La MLS pensa a una rivoluzione: addio al salary cap rigido per attirare più stelle europee
La Major League Soccer potrebbe essere pronta a cambiare uno dei pilastri che hanno caratterizzato il calcio nordamericano negli ultimi trent'anni. Secondo quanto riportato da The Athletic, la lega sta valutando una riforma del sistema del salary cap, il tetto salariale che da sempre limita gli investimenti delle franchigie e che potrebbe diventare molto più flessibile.
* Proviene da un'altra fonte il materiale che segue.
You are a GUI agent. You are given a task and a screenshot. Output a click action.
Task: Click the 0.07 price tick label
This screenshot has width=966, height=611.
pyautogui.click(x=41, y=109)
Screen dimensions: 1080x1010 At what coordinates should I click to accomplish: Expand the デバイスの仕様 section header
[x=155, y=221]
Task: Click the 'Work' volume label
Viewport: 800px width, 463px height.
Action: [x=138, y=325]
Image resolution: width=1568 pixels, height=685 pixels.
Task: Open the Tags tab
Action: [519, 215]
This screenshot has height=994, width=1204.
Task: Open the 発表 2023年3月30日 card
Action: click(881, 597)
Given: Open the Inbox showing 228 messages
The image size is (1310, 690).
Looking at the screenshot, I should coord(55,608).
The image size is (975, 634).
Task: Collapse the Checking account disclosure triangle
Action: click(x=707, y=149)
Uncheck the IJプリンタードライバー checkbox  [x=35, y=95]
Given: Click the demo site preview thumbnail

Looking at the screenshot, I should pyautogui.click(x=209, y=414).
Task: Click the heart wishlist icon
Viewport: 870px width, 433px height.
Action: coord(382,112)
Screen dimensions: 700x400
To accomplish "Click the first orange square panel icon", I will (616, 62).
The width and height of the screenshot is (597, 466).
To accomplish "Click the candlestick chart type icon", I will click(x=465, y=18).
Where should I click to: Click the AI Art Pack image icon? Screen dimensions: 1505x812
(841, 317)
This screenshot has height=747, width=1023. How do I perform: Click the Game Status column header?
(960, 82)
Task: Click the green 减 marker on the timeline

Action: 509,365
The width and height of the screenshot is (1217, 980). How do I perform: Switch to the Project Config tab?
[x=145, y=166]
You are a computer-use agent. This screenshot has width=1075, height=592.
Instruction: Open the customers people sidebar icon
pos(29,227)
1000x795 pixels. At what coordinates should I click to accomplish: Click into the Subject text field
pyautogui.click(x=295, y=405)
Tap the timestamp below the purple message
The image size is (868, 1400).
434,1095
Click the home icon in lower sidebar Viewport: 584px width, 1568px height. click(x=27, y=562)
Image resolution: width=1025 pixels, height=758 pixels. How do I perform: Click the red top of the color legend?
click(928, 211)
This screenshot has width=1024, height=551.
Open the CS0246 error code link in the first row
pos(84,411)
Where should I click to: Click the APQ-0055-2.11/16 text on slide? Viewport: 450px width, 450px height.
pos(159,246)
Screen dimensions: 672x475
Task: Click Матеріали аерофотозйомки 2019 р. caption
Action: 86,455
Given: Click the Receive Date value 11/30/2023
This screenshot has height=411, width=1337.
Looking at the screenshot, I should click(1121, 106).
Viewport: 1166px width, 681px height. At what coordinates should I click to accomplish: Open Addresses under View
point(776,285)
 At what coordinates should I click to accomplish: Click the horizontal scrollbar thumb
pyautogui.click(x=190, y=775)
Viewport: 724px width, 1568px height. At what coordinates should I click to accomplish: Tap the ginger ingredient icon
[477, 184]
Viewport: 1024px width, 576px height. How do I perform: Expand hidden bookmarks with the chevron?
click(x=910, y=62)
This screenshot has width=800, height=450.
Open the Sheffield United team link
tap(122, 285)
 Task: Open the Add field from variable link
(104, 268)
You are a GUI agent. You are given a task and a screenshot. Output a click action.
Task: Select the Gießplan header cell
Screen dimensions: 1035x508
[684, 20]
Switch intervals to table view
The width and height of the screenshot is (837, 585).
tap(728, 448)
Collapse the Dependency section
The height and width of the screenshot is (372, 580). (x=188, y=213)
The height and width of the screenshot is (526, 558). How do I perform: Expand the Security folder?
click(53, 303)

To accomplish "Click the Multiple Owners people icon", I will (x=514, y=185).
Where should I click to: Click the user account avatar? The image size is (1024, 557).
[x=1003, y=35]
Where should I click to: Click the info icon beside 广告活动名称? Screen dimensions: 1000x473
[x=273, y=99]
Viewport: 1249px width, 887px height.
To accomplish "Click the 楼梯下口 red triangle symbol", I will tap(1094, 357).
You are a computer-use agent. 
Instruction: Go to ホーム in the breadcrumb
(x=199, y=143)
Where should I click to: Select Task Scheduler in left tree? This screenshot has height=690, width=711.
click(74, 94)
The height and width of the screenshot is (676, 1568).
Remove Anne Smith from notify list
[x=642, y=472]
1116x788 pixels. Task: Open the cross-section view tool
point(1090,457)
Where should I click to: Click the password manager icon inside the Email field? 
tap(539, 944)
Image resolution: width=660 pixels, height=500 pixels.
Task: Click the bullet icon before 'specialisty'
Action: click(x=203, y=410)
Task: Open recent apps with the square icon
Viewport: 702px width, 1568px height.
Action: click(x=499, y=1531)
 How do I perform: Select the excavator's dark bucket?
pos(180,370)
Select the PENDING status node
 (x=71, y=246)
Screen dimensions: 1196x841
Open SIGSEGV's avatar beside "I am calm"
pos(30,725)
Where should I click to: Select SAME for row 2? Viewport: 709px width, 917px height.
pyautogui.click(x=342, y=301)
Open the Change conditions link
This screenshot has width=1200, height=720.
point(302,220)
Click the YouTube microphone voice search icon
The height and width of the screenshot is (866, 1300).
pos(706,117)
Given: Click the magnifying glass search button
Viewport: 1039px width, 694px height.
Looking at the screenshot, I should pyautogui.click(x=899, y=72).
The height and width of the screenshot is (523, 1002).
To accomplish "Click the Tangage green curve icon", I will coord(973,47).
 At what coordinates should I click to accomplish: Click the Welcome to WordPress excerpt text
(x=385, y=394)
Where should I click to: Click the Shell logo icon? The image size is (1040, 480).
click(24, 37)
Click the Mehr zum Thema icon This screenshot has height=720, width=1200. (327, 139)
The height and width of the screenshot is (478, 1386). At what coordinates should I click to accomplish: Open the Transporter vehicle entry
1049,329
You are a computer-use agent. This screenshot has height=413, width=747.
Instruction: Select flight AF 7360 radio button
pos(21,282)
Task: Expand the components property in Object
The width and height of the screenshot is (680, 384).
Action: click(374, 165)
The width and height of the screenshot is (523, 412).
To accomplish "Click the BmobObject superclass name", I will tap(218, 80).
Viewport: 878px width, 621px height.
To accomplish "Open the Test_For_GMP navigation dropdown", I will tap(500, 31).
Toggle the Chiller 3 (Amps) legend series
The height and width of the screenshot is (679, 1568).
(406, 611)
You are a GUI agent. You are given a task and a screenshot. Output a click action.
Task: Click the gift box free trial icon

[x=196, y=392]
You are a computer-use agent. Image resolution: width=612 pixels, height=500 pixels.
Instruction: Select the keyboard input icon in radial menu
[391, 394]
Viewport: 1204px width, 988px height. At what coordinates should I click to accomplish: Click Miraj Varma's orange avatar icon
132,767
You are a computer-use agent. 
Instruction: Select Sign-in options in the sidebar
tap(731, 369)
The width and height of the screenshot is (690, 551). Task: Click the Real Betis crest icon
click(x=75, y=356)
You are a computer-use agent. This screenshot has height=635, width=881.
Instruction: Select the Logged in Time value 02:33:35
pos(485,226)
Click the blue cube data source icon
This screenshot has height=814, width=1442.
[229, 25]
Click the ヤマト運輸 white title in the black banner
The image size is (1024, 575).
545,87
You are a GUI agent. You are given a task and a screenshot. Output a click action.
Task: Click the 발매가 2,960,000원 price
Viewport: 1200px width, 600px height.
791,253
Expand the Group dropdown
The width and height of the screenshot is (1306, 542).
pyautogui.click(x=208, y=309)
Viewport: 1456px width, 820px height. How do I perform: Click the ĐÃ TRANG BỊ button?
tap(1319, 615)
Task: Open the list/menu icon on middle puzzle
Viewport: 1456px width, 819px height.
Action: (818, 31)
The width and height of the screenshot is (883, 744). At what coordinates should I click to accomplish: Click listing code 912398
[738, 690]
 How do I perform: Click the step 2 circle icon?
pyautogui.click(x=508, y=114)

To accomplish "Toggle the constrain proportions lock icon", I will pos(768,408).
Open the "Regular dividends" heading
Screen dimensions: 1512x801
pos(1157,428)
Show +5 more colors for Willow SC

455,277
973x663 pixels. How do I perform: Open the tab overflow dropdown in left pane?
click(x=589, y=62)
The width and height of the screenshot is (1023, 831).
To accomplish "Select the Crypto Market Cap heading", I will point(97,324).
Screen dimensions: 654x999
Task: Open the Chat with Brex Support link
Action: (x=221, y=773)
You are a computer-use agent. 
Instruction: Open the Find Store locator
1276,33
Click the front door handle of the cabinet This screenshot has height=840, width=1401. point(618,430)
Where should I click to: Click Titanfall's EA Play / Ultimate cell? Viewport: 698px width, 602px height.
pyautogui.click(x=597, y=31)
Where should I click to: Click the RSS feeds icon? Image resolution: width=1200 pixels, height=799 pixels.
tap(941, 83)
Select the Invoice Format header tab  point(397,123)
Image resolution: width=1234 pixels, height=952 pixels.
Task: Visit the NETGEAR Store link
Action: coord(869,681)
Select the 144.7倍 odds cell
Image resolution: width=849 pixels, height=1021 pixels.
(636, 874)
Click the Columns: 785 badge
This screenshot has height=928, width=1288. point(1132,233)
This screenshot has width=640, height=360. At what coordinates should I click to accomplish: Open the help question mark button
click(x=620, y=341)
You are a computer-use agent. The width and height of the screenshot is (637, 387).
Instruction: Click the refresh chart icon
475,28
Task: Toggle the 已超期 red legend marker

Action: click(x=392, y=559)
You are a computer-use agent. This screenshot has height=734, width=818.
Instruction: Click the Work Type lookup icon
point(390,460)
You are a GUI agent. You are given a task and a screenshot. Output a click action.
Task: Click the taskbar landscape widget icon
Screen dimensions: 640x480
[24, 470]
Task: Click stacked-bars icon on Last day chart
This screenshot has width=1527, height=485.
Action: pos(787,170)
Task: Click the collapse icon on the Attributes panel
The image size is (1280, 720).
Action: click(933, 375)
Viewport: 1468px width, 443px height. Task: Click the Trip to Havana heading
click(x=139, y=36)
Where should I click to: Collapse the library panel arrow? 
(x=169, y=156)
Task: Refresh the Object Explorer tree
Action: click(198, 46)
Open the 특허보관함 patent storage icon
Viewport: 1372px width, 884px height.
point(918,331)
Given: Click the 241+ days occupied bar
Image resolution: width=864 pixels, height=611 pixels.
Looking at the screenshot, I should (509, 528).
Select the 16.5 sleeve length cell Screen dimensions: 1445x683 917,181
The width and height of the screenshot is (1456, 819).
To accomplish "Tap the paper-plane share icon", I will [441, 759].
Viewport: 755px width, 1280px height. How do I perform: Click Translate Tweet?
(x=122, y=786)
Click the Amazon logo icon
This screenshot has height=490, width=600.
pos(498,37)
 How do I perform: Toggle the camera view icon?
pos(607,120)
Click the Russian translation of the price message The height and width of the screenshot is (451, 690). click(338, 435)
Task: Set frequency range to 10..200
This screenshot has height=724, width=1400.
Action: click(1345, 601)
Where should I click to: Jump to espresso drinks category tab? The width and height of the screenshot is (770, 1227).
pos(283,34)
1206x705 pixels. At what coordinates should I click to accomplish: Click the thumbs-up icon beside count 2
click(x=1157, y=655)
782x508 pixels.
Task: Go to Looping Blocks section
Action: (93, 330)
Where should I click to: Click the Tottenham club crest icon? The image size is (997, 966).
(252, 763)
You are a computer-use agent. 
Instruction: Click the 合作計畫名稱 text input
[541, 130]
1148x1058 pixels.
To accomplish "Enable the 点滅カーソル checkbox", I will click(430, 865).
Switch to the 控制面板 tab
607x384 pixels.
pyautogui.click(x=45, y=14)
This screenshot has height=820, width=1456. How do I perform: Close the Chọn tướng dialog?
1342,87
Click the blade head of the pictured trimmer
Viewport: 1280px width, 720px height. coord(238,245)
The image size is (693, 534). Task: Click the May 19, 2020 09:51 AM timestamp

Il tema sarà discusso questa settimana a Charlotte, in Carolina del Nord, durante gli incontri organizzati in occasione dell'All-Star Game della MLS. Il Comitato sportivo e competitivo della lega, composto da un gruppo ristretto di proprietari incaricato di supervisionare le modifiche regolamentari, presenterà una prima proposta per modificare le norme sulla costruzione delle rose. L'obiettivo è consentire alle squadre maggiore libertà nella distribuzione degli stipendi, permettendo investimenti più consistenti anche su giocatori diversi dai "designed players". Oggi, infatti, solo un numero limitato di calciatori può superare il limite salariale imposto dalla MLS: tra questi figurano campioni come Lionel Messi, Hugo Lloris, Thomas Muller, Antoine Griezmann e Robert Lewandowski.
La riforma potrebbe rappresentare un'accelerazione del progetto "MLS 3.0", il piano di sviluppo lanciato dalla lega per aumentare la competitività del campionato e ridurre l'immagine di una competizione destinata soprattutto a giocatori vicini alla fine della carriera. Tra le altre novità previste ci sono il possibile cambio del calendario, con una stagione allineata al modello europeo, nuove finestre di mercato e una revisione della struttura delle competizioni. Un sistema più aperto consentirebbe ai club di costruire rose più profonde e competitive, aumentando la capacità della MLS di attrarre talenti internazionali e trattenere i migliori giocatori. Tuttavia, ogni modifica dovrà essere concordata con l'Associazione dei calciatori della MLS attraverso una nuova contrattazione collettiva: l'attuale accordo scadrà il 31 gennaio 2028.